■ **Text block**:
[start]
Nov 23, 2007

Ring ring.

I bought the coolest phone in the world, but it only rings as much as my old phone did.

On the left, you can see my old phone, purchased in late 2003. The Nokia 3310. Everyone had this phone. Two years before I did, that is. It's a classic. It's old school. Fire engine red casing. Digital watch style screen. Fat black pixels. Monophonic. It calls. It texts. It doesn't do voicemail. And it's a fucking brick. Drop it fifty times on hard concrete and all you get is gravel rash. I had this phone nearly four years and the worst damage it sustained was a hairline crack in the casing, from the [*] button to the bottom edge. Look. Can't even see it. Bloody beautiful.

It would have been immortal, if it weren't for the battery. Battery started perishing late this year; phone needed charging every two days. It'd die in the middle of a call. I started complaining. My Dad said, we'll get you a new one. Christmas approaches. All I really needed was a fresh battery, actually, but hell. The phone was embarrassing. No one could believe it when I whipped the thing out. Bloody dinosaur.
[end]
■ **Record extracts**:
[start]
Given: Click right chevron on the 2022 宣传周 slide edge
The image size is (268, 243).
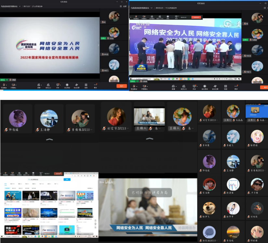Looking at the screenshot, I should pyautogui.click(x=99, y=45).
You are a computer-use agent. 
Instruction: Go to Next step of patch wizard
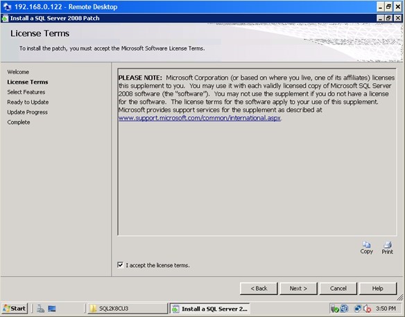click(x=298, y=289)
[end]
[start]
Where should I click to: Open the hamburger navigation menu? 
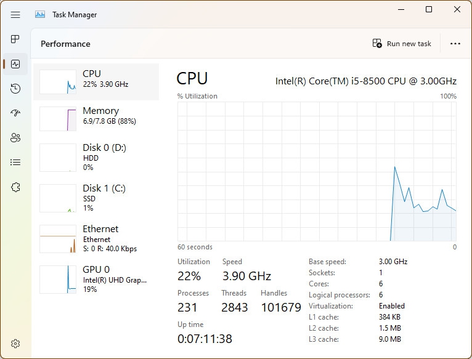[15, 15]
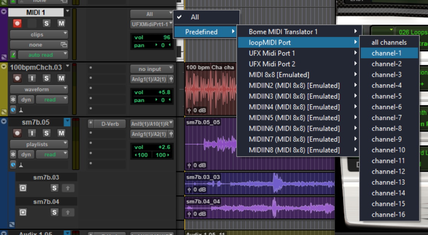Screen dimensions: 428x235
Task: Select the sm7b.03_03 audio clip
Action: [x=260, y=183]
[end]
[start]
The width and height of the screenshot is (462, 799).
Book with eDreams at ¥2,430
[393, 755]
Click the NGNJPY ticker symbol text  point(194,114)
[end]
■ **What this exercise asks**:
• A. Rewrite the stretch of the phone post from "I bought the" through "it. Bloody beautiful.", changing "brick" to "tank".
• B. Carry on the phone post from the point where it stops.
The lines above have no connection to the phone post.

■ **Answers to the tasks**:
• A.
I bought the coolest phone in the world, but it only rings as much as my old phone did.

On the left, you can see my old phone, purchased in late 2003. The Nokia 3310. Everyone had this phone. Two years before I did, that is. It's a classic. It's old school. Fire engine red casing. Digital watch style screen. Fat black pixels. Monophonic. It calls. It texts. It doesn't do voicemail. And it's a fucking tank. Drop it fifty times on hard concrete and all you get is gravel rash. I had this phone nearly four years and the worst damage it sustained was a hairline crack in the casing, from the [*] button to the bottom edge. Look. Can't even see it. Bloody beautiful.

• B.
So here I am, at home after work one night, and the dinosaur bleeps. "Might want to look on your doorstep," it tells me. I am Alice. I take a peek. There's a little parcel on the verandah. Letter tucked in the top. "Read me." And why ever not?
It's the Girl. She's bought me a new phone. Have a look - on the right. It's another Nokia. 2630. Shiny. Black and silver. Thin as a crisp. Every time I pick it up, I get a powerful urge to sink my teeth in, just to enjoy its crunchy slimness.
It calls. It texts. It has a camera and FM radio and video function and a game of Sudoku. Whatever Bluetooth is, it's got that. Simple, she calls it. Apparently they get a lot more fancy pantsy than this. My Luddite self is pleased. The Girl knows me. She knows I want a phone for phoning. A shiny one.

I put my SIM card in the wafer and gave her a call. "Come back here right now, bitch, so I can thank you properly." Drag her into the house. Give her a massive hug. Wave the phone around at all my relatives. "Check it OUT. I've rejoined popular society."
And as she leaves, I run out the front door to say goodbye. I'm gloriously, wildly in love; my bag swinging in my hand, zipper open and carefree. Out tumbles the wafer. Clack, it says, hitting the concrete verandah. Clackclackclackclack, it adds, bouncing across the driveway. Clup, it concludes, landing flat at her feet.
"Shit."
She bends down and picks it up. My head swims with remembered words.
"How much was it?" - "That's for me to know."
Am I going to find out now?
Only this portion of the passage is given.